Epicharmus wrote about two dozen mythological plays. Half of them focused on the adventures of Heracles and Odysseus, the two heroes who were bound to become the favourite protagonists of Greek myth burlesque. The rest travestied a range of other mythical figures, from Hephaestus and Dionysus to Medea and the Argonauts, from Deucalion and Prometheus to grotesque monsters such as the Centaurs and the Sphinx[2]. Epicharmus’ myth burlesques may have sprung from the folk background of the Doric popular farce. However, the Sicilian dramatist gave an elaborate poetic form to those folk improvisations and elevated them to high artistic accomplishment. His mythological plays, like all the remains of his writing, stand out for their refinement, intellectual sophistication, and excellent literary quality. Epicharmus composed complex and erudite parodies of the Homeric style and the mannerisms of the epic cycle. His verses are full of brilliant witticisms and intricate verbal humour. His mythical heroes, such as the memorable title-figure in Odysseus the Deserter, are portrayed with acute moral observation and skillful ethological effects. The stuff of myth is dexterously combined with amusing exploitation of contemporary social mores and city life. The Epicharmean mythical characters may humorously allude to abstruse ideas of Pythagorean or Eleatic philosophy, which were en vogue in the world of Magna Graecia at the time. They follow the etiquette of urban upper-class symposia and indulge in gourmet gastronomy, a domain for which Greek Sicily was perennially famous. In every respect, Epicharmus was the inventor of mythological comedy as a literary genre, and he bequeathed his invention to posterity.

Epicharmus’ scripts doubtless became known to Athens in the middle decades of the fifth century and influenced the development of mature Attic comedy[3]. Among other themes and materials, the Athenian playwrights must have learned from Epicharmus the form and poetics of full-scale mythological burlesque, which was keenly cultivated on the Attic stage throughout the second half of the fifth and the early decades of the fourth century. From Pherecrates and Hermippus to Plato Comicus, Theopompus, Strattis, and the poets of Middle Comedy, the Epi-charmean model of mythical comic drama was reworked and expanded with virtuosity.
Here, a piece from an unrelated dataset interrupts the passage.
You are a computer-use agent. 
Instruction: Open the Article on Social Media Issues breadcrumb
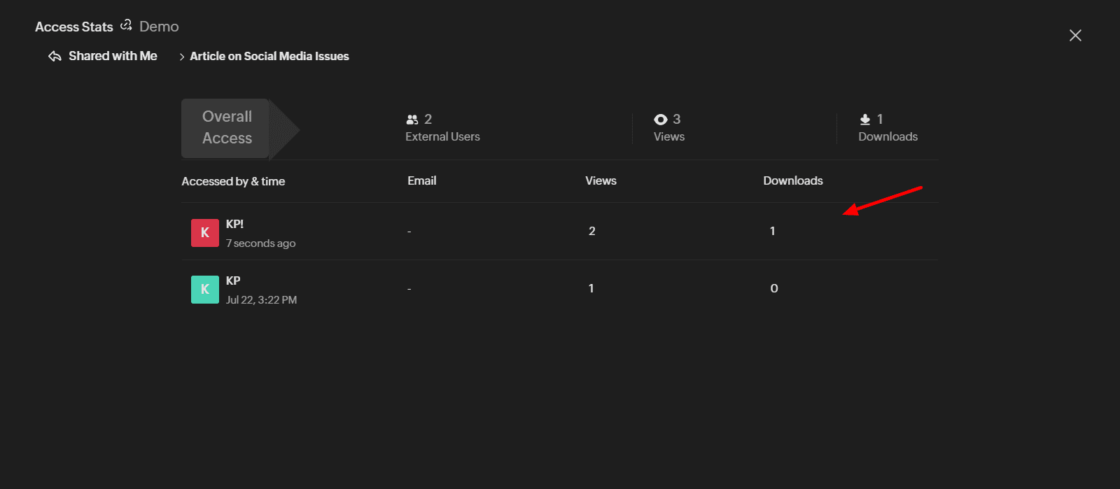pyautogui.click(x=270, y=57)
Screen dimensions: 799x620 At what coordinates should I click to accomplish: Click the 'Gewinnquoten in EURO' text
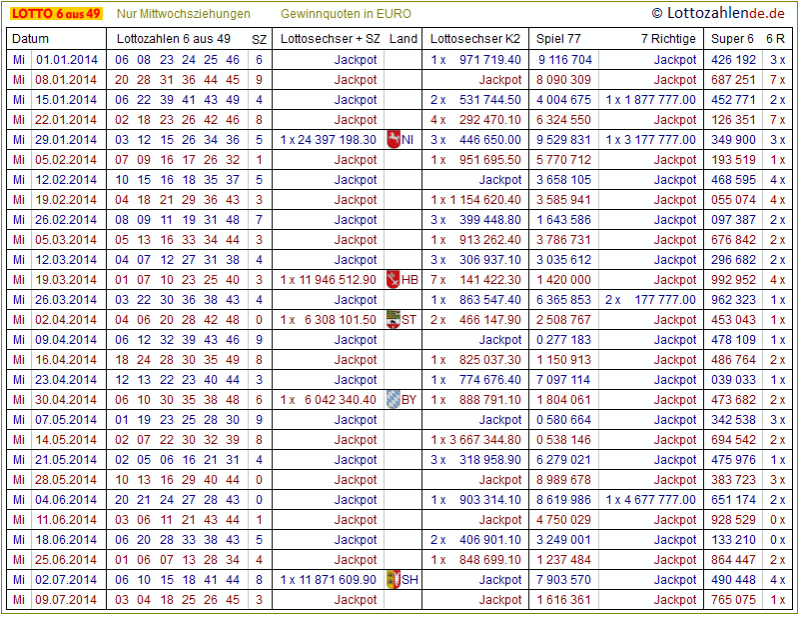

Cratinus, the master of political comic theatre, introduced an innovative variation by combining the Epi-charmean form of mythological travesty with sustained political invective and satirical critique of Athenian leaders and public affairs. In Cratinus’ politicised myth burlesques, such as the Dionysalexandros and the Nemesis, the mythical scenario and its traditional heroes were used as allegories for the historical circumstances and the political conflicts of Athens in the turbulent years of Periclean hegemony.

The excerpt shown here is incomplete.